IHSG Wait and See, GPRA, HRTA, TEBE Jadi Rekomendasi Saham

Jakarta – Indeks Harga Saham Gabungan (IHSG) terkoreksi 0,55% ke level 8.537 pada perdagangan Rabu (24/12/2025), dengan catatan net foreign sell sebesar Rp238,83 miliar.

Tekanan jual di pasar saham meningkat menjelang libur panjang Natal dan Tahun Baru, yang berpotensi menurunkan likuiditas transaksi.

Secara teknikal, dalam time frame (TF) 1 jam, IHSG membentuk pola descending triangle dengan area support di level 8.515 dan resistance di kisaran 8.560.

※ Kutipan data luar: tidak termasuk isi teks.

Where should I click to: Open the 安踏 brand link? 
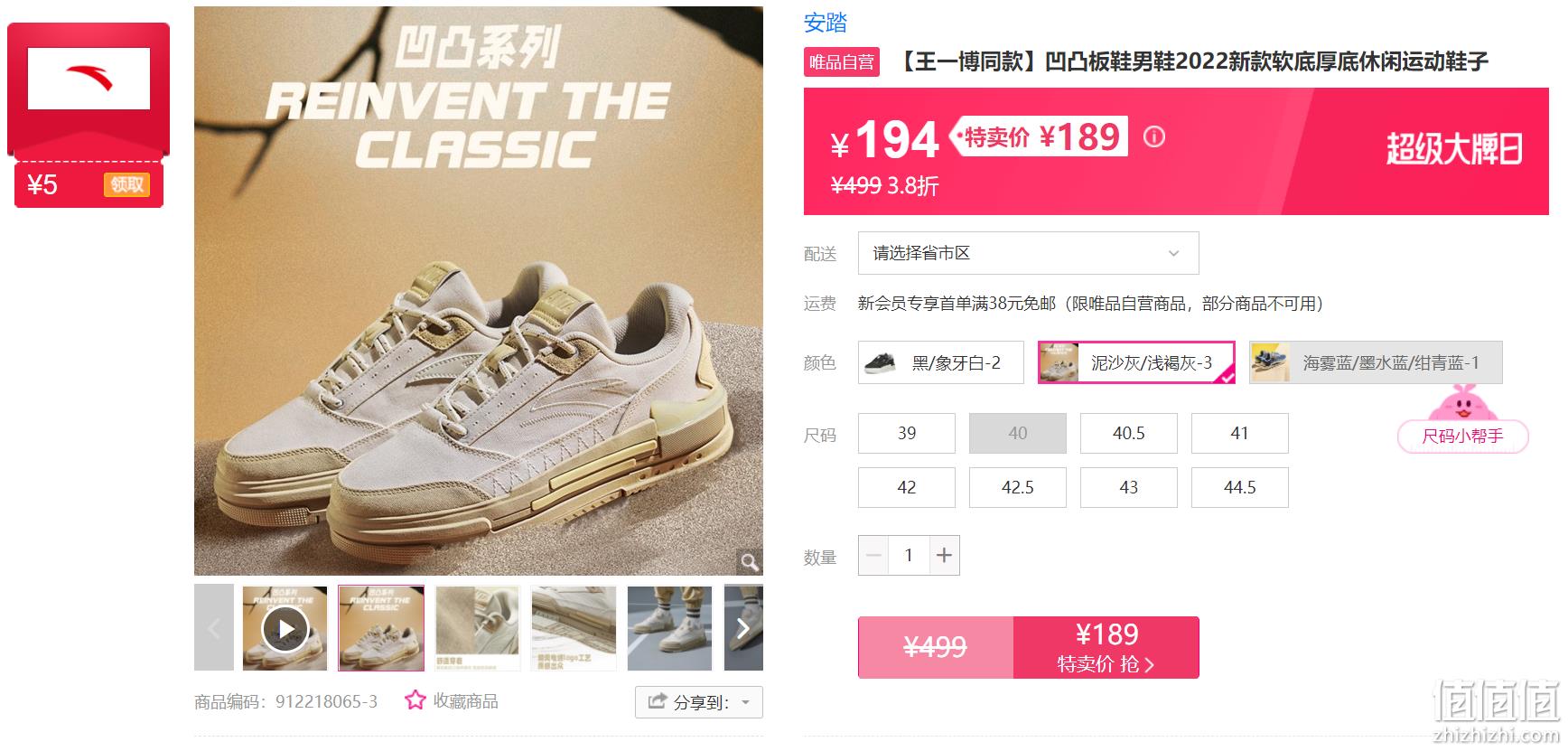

Minimnya katalis dari global maupun domestik diperkirakan membuat pergerakan IHSG cenderung wait and see.

Rekomendasi Saham:

GPRA – Buy on Breakout

Saham GPRA berpotensi membentuk pola cup and handle jika mampu menembus level neckline di 142. Target resistance terdekat berada di kisaran 151–161 jika berhasil breakout.

HRTA – Buy

Saham HRTA masih dalam tren bullish, seiring kenaikan harga emas dunia yang mencapai level tertinggi di sekitar US$ 4.500 per ons troi. Peluang penguatan HRTA berlanjut dengan target resistance di level 2.140–2.200.

TEBE – Buy

Pergerakan saham TEBE cenderung sideways. Namun, harga terbaru berhasil breakout dari pola falling wedge, didukung oleh akumulasi broker. Potensi penguatan saham ini menuju area resistance 2.530–2.650.

PJHB – Sell

Saham PJHB masih dalam tren bearish, disertai peningkatan volume penjualan yang signifikan. Investor perlu waspada terhadap potensi penurunan lanjutan dengan proyeksi support berikutnya di level 193.